Why women are disproportionately affected by the COVID-19 pandemic.
Women, youth, the elderly, and those with existing mental ill health need to be at the forefront of any national plans for dealing with the long and short term mental health consequences of the COVID-19 crisis.
A rise in domestic violence incidents has added to the issues that some women are coping with.
Professor Kulkarni, along with researchers from the Monash Alfred Psychiatry research centre (MAPrc) are currently conducting a nationwide survey tracking the mental health effects on Australians of the COVID-19 pandemic.

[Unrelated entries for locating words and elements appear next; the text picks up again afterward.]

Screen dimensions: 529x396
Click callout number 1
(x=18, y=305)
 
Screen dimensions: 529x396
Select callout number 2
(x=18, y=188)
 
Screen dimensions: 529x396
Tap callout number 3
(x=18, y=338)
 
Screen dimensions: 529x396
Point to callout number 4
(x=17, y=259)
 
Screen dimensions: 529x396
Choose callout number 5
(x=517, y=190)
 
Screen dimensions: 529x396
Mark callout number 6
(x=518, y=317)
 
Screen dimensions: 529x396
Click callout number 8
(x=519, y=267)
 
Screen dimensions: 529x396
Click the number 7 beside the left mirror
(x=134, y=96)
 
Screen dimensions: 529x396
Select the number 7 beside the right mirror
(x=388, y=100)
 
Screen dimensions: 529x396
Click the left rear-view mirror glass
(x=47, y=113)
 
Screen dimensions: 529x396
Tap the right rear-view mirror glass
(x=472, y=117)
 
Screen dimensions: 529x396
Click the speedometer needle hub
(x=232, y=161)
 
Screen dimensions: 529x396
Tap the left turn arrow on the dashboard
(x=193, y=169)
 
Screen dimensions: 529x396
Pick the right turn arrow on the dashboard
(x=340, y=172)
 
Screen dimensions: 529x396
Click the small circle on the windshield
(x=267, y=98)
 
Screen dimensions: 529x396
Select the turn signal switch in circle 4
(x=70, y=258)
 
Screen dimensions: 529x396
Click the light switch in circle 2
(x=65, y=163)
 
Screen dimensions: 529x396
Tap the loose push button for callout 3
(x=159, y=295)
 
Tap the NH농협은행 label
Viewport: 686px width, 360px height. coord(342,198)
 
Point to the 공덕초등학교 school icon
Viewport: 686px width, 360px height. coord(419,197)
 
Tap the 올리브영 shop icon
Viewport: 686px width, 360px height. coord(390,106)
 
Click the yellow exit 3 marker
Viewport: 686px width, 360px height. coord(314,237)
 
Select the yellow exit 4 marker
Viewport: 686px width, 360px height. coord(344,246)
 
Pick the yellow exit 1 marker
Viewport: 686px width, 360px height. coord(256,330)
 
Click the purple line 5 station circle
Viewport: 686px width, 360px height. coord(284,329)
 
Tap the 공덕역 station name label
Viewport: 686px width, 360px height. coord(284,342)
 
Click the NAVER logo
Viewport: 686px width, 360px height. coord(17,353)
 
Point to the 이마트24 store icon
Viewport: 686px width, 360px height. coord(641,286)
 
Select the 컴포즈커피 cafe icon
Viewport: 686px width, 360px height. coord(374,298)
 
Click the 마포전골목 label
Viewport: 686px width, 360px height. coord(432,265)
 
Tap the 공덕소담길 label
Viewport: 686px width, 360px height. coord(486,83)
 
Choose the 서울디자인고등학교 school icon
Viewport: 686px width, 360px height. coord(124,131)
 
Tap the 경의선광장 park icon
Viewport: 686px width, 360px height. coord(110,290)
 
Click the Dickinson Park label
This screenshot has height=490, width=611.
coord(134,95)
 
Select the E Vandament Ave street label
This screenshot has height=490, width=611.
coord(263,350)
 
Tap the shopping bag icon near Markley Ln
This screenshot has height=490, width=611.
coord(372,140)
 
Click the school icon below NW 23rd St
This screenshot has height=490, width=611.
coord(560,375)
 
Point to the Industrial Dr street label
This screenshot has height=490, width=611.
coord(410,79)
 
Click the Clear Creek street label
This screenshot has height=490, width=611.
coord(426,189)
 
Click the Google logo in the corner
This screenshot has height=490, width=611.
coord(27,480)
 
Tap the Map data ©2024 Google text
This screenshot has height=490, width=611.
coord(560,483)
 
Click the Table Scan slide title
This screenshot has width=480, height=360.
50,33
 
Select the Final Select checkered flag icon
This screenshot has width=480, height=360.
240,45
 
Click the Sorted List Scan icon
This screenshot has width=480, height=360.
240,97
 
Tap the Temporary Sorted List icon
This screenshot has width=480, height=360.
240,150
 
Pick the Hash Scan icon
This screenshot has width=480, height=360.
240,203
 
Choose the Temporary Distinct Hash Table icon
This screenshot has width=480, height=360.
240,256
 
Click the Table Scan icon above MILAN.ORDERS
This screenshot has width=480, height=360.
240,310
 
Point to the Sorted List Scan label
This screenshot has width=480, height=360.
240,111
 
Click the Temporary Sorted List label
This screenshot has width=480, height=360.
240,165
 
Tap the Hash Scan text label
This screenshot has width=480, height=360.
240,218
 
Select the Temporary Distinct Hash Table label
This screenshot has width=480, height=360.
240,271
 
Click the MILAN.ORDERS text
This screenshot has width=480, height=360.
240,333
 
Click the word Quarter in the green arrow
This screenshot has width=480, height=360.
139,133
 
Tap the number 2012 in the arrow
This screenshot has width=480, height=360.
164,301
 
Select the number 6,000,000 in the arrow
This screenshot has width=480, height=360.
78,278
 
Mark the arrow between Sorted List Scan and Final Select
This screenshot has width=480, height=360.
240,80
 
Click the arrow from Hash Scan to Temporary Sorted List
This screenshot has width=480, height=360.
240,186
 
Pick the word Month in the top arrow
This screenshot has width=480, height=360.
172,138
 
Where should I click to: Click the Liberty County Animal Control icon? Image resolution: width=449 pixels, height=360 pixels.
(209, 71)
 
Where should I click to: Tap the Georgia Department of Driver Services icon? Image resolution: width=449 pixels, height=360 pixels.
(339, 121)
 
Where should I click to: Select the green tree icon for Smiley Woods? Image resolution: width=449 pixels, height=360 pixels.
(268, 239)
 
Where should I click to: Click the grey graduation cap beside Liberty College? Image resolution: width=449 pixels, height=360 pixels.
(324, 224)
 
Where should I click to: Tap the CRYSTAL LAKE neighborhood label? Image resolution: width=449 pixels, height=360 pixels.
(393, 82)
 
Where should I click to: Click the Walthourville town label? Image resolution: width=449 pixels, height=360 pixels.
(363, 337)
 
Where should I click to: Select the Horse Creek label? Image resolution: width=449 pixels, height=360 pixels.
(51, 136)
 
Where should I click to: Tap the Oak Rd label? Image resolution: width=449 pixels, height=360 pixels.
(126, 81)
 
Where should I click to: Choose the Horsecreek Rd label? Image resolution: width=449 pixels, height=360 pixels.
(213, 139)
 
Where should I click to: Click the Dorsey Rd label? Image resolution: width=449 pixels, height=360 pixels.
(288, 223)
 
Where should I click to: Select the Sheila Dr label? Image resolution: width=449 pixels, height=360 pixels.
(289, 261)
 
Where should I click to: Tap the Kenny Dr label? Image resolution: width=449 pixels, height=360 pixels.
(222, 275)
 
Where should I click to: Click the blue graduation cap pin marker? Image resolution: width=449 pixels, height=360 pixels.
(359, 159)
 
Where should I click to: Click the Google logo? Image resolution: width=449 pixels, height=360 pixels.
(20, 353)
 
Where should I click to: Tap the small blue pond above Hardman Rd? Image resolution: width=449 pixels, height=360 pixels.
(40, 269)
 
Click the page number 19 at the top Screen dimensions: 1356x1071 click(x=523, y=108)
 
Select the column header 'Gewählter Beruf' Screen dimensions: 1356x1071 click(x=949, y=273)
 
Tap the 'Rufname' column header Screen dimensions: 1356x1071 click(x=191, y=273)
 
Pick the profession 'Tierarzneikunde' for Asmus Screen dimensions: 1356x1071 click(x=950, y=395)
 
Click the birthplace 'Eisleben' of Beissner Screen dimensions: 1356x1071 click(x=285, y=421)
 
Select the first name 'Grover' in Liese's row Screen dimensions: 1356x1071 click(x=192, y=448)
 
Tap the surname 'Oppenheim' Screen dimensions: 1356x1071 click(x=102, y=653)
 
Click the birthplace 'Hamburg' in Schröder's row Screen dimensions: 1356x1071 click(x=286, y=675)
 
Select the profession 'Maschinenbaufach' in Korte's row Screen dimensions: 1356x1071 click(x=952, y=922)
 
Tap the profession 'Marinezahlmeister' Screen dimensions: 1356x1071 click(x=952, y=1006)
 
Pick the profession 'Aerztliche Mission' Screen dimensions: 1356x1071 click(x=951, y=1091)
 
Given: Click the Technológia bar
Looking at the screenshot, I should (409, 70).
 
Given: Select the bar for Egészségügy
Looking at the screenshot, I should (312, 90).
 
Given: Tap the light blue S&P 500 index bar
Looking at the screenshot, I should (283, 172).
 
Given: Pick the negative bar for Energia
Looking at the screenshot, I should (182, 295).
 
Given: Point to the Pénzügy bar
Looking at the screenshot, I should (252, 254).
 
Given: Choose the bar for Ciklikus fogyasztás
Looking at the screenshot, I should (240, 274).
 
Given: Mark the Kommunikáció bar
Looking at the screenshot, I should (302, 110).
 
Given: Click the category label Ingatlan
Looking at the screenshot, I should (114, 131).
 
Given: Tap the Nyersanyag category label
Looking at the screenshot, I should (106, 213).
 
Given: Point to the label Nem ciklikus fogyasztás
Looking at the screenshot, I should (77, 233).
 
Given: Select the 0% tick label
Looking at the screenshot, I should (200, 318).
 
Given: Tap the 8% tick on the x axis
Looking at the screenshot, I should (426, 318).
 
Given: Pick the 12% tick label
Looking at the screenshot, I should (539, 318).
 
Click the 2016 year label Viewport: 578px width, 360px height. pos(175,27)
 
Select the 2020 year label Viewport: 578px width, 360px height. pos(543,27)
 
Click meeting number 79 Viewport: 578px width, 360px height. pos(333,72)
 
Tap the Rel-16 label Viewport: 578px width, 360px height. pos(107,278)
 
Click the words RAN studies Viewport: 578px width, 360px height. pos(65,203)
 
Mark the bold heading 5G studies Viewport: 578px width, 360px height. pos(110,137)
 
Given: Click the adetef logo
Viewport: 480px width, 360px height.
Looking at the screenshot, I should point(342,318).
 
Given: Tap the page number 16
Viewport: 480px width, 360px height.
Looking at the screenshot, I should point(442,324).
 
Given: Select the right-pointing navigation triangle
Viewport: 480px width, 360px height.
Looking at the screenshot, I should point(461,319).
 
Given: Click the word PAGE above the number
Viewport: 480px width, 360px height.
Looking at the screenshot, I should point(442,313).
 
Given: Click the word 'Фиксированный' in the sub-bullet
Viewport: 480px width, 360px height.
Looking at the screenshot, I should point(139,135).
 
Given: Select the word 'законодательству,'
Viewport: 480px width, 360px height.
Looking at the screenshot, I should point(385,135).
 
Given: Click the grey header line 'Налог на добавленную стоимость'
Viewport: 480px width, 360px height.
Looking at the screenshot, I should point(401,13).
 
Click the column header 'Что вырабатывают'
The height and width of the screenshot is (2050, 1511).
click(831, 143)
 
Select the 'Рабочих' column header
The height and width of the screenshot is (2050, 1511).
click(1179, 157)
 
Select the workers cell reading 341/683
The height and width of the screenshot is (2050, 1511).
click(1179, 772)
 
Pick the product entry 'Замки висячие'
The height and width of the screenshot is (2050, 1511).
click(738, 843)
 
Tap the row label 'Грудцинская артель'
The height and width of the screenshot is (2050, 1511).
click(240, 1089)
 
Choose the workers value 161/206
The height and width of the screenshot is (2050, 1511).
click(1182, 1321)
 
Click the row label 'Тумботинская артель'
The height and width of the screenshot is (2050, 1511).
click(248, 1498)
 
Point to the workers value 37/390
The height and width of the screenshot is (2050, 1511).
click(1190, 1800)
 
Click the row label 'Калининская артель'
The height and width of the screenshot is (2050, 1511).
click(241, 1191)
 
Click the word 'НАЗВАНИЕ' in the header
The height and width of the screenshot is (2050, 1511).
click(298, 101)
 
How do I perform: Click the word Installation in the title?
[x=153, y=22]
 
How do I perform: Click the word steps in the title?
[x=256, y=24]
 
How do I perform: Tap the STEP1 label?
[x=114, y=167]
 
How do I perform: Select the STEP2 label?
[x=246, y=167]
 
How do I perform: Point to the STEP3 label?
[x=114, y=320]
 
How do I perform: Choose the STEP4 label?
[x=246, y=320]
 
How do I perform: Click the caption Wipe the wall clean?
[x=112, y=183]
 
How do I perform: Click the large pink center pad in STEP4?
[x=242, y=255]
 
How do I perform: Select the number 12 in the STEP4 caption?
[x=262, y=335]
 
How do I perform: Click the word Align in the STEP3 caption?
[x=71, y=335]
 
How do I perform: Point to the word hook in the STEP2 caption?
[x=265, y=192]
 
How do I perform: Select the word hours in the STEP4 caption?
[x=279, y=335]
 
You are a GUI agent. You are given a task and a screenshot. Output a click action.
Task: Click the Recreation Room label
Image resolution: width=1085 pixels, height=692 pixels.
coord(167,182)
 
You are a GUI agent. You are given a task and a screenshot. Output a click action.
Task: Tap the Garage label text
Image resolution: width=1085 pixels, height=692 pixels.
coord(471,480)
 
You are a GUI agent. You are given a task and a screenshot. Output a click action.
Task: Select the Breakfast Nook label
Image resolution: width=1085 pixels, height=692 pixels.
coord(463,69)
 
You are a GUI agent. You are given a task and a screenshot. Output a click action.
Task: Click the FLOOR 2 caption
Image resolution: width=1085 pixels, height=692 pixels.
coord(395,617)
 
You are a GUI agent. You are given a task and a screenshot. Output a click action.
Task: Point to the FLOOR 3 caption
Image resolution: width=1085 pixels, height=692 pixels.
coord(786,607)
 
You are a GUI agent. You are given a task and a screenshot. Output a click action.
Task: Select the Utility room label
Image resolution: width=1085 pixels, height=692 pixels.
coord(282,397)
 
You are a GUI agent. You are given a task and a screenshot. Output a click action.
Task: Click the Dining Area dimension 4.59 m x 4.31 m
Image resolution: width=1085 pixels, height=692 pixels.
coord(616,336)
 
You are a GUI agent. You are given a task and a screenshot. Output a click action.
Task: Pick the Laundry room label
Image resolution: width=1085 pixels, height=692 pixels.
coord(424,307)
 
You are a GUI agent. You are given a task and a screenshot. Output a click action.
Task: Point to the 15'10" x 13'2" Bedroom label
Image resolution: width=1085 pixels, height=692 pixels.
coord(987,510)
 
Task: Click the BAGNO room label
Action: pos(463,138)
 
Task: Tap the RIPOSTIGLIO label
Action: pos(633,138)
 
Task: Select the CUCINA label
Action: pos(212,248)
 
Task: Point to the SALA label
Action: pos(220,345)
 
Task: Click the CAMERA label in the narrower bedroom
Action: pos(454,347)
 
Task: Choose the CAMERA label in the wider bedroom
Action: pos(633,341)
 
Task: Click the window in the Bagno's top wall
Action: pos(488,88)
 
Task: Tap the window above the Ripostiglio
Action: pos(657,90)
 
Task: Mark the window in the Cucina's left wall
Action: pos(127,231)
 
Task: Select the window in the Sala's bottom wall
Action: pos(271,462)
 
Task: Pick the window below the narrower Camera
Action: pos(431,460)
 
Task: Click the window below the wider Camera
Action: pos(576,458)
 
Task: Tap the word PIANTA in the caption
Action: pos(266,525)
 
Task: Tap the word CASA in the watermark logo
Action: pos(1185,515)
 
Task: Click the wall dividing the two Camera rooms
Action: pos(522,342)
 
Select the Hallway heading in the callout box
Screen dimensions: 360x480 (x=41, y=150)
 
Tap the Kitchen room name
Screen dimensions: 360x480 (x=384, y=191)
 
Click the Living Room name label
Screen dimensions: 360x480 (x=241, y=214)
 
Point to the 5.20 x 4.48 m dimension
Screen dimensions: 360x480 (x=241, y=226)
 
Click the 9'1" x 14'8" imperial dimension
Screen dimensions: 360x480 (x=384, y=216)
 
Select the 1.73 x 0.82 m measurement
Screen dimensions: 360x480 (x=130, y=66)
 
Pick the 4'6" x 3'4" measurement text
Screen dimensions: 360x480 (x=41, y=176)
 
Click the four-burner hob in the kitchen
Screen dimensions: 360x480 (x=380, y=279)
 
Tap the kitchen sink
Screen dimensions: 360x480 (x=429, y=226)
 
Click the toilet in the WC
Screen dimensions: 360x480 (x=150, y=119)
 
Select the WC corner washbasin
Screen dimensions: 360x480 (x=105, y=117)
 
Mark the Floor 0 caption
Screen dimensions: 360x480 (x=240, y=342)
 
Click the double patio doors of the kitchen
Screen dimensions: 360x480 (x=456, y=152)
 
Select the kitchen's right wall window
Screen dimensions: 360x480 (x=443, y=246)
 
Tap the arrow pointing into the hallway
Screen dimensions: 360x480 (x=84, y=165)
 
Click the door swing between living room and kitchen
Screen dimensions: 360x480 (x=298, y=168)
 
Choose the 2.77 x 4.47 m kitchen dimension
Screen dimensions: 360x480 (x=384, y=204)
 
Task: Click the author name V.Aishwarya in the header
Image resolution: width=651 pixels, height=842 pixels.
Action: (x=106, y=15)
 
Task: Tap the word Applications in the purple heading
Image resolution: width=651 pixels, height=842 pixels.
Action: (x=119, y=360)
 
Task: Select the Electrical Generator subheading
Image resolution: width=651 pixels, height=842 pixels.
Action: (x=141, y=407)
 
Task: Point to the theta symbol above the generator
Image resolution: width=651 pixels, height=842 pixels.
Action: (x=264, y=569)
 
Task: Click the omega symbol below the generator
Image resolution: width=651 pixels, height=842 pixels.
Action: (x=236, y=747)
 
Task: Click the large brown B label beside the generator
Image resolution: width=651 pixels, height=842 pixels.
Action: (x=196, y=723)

The survey is ongoing and has already been completed by 2000 Australians nationally – looking at both the mental health consequences of the pandemic and resilience factors that contribute to good mental health. Researchers will continue to follow the participants for two years and document their findings.
Preliminary findings include:
About 20% of Australian adult respondents are reporting moderate to severe levels of psychological impact of the COVID-19 pandemic.
Levels of depression, anxiety and stress are higher than what would normally be seen in the general population.
Depression: 25% of the respondents reported moderate to severe levels of depression.
Stress and anxiety: 14% reported moderate to severe levels of anxiety; and 19% reported moderate to severe levels of stress.
Females had higher levels of depression, anxiety and stress.
Poorer mental health outcomes are also associated with feelings of isolation and loneliness.
Poorer mental health outcomes were seen in people who had COVID-19 related loss of employment.
Between 3 April - 3 May, the psychological impact of the pandemic, including depression and anxiety symptoms was reported as moderate to severe in 35% of females compared to 19% of males for depression, 21% of females compared to 9% of males for anxiety.
Suicidal thoughts were reported in 17% of females and 14% of males.